ITS Advisory Number: 
2022-054
Date(s) Issued: 
Wednesday, April 13, 2022
Subject: 
Multiple Vulnerabilities in Citrix SD-WAN Contains Hard-Coded Credentials
Overview: 

Multiple vulnerabilities have been discovered in Citrix SD-WAN. Citrix SD-WAN is a software defined Wide Area Network (WAN) which can allow for easier management of multiple networks. The most severe of these vulnerabilities contains hard-coded credentials. Depending on the privileges associated with the user an attacker could then install programs; view, change, or delete data; or create new accounts with full user rights.

THREAT INTELLIGENCE:

There are currently no reports of these vulnerabilities being exploited in the wild.

 

Systems Affected: 
  • Citrix SD-WAN Standard/Premium Edition Appliance versions before 11.4.3a
  • Citrix SD-WAN Center Management Console versions before 11.4.3 
  • Citrix SD-WAN Standard/Premium Edition Appliance versions before 11.4.1 
  • Citrix SD-WAN Orchestrator for On-Premises versions before 13.2.1 
RISK
GOVERNMENT
Large and medium government entities: 
Medium
Small government entities: 
Medium
BUSINESS
Large and medium business entities: 
Medium
Small business entities: 
Medium
Home Users: 
Low
Description: 

Multiple vulnerabilities have been discovered in Citrix SD-WAN. The most severe of these vulnerabilities could allow for arbitrary JavaScript code execution. Details of the vulnerabilities are as follows:

  • Reflected cross site scripting (XSS) could allow for arbitrary JavaScript code execution. (CVE-2022-27505)
  • Hard-coded credentials allow administrators to access the shell via the SD-WAN CLI. (CVE-2022-27506)

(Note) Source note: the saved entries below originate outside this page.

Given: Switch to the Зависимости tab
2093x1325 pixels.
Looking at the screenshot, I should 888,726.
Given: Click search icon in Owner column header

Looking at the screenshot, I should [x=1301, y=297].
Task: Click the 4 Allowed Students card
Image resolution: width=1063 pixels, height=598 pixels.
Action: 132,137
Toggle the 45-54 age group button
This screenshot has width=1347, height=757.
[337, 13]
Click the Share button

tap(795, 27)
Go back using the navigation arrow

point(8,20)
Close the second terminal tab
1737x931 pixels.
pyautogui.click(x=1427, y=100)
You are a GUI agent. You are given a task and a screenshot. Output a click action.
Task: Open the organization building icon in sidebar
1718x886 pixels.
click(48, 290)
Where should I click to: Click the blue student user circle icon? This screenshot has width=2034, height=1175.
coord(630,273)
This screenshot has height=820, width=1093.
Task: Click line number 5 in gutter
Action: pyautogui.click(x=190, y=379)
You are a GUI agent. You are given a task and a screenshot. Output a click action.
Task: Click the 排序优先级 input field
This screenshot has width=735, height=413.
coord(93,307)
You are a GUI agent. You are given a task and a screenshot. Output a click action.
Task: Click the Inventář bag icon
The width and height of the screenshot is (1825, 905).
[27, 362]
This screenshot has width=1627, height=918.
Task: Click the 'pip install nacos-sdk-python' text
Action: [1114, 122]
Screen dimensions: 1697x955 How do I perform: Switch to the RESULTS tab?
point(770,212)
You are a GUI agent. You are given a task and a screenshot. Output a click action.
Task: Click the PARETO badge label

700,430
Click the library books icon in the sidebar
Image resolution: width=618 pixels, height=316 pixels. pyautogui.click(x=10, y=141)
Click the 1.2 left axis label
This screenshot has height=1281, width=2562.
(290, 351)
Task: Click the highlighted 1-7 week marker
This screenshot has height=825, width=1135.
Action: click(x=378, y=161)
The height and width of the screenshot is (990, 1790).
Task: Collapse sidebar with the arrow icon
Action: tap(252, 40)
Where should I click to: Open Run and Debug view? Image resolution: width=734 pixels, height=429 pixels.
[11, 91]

Successful exploitation of the Depending on the privileges associated with the user an attacker could then install programs; view, change, or delete data; or create new accounts with full user rights.

Actions: 

We recommend the following actions be taken:

  • Apply appropriate updates provided by Citrix to vulnerable systems, immediately after appropriate testing.
  • Run all software as a non-privileged user (one without administrative privileges) to diminish the effects of a successful attack.
  • Remind users not to visit un-trusted websites or follow links provided by unknown or un-trusted sources.
  • Inform and educate users regarding threats posed by hypertext links contained in emails or attachments, especially from un-trusted sources
  • Apply the Principle of Least Privilege to all systems and services.